- **SHORT TASK**:
Replace "Image resolution" with "Screenshot resolution" in the items from the line with "Given: Click the pin icon in title bar" up to and including the line with "Looking at the screenshot, I should [x=510, y=62].", and give those lines again with everything else unchanged.

- **SOURCE DATA**:
________________________________________

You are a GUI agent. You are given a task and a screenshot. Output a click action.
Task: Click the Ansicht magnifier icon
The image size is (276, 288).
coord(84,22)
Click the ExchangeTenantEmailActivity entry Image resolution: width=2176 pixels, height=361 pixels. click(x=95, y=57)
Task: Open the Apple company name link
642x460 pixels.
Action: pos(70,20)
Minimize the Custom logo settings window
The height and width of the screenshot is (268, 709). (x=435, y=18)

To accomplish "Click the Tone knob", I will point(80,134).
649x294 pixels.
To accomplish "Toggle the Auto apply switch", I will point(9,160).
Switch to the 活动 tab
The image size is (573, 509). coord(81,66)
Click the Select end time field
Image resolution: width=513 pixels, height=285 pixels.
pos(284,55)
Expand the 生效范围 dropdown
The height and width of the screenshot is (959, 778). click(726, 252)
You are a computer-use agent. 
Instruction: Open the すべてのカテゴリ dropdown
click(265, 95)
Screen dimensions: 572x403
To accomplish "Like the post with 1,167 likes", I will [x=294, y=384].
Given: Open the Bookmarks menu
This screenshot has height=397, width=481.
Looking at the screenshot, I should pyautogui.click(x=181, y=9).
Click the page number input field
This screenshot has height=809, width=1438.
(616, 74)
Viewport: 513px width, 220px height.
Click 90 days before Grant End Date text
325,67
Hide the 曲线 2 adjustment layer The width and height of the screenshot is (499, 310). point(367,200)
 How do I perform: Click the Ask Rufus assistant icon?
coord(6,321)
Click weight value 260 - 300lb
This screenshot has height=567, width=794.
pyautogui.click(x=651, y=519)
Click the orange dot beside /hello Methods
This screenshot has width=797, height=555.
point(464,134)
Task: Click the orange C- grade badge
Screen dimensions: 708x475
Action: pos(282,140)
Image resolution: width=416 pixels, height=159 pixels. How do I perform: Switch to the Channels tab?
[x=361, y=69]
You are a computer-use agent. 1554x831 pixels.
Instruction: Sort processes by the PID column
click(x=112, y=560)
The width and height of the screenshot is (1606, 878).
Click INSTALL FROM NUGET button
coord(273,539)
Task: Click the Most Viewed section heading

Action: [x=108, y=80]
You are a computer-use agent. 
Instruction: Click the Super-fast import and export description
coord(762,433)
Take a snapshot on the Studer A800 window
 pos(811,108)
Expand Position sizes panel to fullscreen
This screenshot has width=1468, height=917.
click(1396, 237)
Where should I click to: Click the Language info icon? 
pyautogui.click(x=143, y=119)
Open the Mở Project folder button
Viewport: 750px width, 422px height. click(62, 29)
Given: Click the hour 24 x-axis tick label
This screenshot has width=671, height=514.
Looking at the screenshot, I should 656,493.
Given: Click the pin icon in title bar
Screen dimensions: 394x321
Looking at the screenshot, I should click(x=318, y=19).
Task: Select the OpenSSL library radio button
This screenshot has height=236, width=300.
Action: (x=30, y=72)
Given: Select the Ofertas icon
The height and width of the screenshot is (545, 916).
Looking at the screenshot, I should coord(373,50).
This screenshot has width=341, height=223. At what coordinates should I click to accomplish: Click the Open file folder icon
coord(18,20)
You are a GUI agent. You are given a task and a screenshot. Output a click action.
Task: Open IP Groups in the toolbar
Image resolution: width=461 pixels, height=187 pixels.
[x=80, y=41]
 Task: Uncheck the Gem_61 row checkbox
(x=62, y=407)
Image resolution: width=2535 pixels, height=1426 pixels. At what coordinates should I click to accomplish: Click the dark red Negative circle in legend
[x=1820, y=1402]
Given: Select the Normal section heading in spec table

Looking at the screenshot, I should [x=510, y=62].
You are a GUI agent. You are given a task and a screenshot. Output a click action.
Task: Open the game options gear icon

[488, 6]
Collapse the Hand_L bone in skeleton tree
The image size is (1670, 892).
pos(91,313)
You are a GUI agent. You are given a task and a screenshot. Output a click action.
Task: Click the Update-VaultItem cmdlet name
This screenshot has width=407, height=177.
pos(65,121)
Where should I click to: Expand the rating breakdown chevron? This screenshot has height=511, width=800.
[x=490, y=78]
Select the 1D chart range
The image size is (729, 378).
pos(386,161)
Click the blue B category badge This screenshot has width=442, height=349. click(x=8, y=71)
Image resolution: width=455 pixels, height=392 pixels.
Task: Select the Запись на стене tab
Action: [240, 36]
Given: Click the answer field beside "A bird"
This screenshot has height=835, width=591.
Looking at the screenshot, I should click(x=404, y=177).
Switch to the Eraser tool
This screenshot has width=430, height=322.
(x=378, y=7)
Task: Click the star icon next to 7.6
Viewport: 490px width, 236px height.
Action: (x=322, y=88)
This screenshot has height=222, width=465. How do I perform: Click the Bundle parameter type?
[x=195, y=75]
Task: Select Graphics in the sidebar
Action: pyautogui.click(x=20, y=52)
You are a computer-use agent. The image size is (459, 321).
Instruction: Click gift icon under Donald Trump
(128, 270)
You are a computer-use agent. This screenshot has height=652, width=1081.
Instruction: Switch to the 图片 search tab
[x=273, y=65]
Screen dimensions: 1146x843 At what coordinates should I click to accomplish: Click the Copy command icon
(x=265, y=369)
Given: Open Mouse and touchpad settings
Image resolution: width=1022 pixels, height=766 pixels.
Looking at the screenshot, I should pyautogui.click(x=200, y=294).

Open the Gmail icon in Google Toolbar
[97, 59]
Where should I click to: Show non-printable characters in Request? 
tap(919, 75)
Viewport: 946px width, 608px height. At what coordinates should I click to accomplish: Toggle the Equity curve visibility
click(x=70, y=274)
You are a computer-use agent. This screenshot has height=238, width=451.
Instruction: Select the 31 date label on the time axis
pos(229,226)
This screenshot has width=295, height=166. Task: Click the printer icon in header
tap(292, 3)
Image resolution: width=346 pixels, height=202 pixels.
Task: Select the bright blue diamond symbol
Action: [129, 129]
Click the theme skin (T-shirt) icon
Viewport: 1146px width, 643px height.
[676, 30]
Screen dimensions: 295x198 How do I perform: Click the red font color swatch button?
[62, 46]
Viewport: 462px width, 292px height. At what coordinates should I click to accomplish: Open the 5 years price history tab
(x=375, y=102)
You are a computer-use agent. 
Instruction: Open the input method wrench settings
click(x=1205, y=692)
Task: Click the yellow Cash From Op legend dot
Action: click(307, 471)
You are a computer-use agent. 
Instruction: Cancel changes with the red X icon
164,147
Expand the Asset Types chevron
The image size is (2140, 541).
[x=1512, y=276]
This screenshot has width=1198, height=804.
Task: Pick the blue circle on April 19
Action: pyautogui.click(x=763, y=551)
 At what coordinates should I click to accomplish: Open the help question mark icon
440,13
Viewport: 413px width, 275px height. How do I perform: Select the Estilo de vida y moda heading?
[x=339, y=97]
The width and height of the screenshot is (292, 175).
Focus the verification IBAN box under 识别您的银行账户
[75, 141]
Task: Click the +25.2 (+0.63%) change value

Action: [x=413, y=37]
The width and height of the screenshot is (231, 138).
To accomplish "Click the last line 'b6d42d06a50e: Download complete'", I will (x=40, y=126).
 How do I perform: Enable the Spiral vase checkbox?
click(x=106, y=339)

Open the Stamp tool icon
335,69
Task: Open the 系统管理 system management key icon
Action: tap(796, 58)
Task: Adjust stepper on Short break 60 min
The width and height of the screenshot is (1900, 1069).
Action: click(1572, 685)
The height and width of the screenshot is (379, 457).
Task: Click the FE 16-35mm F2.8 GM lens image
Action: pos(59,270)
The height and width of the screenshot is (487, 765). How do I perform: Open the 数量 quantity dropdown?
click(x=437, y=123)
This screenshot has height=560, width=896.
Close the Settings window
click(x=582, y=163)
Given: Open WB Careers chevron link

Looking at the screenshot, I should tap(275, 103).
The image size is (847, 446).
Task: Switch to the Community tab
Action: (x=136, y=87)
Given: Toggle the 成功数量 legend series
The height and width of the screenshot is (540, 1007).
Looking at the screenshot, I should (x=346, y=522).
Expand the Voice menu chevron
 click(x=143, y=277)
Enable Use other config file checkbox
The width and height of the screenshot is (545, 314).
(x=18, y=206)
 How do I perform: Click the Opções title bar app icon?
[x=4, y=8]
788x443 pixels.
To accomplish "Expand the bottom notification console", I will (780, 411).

________________________________________

- **WRITTEN SOLUTION**:
Given: Click the pin icon in title bar
Screen dimensions: 394x321
Looking at the screenshot, I should click(x=318, y=19).
Task: Select the OpenSSL library radio button
This screenshot has height=236, width=300.
Action: (x=30, y=72)
Given: Select the Ofertas icon
The height and width of the screenshot is (545, 916).
Looking at the screenshot, I should coord(373,50).
This screenshot has width=341, height=223. At what coordinates should I click to accomplish: Click the Open file folder icon
coord(18,20)
You are a GUI agent. You are given a task and a screenshot. Output a click action.
Task: Open IP Groups in the toolbar
Screenshot resolution: width=461 pixels, height=187 pixels.
[x=80, y=41]
 Task: Uncheck the Gem_61 row checkbox
(x=62, y=407)
Screenshot resolution: width=2535 pixels, height=1426 pixels. At what coordinates should I click to accomplish: Click the dark red Negative circle in legend
[x=1820, y=1402]
Given: Select the Normal section heading in spec table

Looking at the screenshot, I should [x=510, y=62].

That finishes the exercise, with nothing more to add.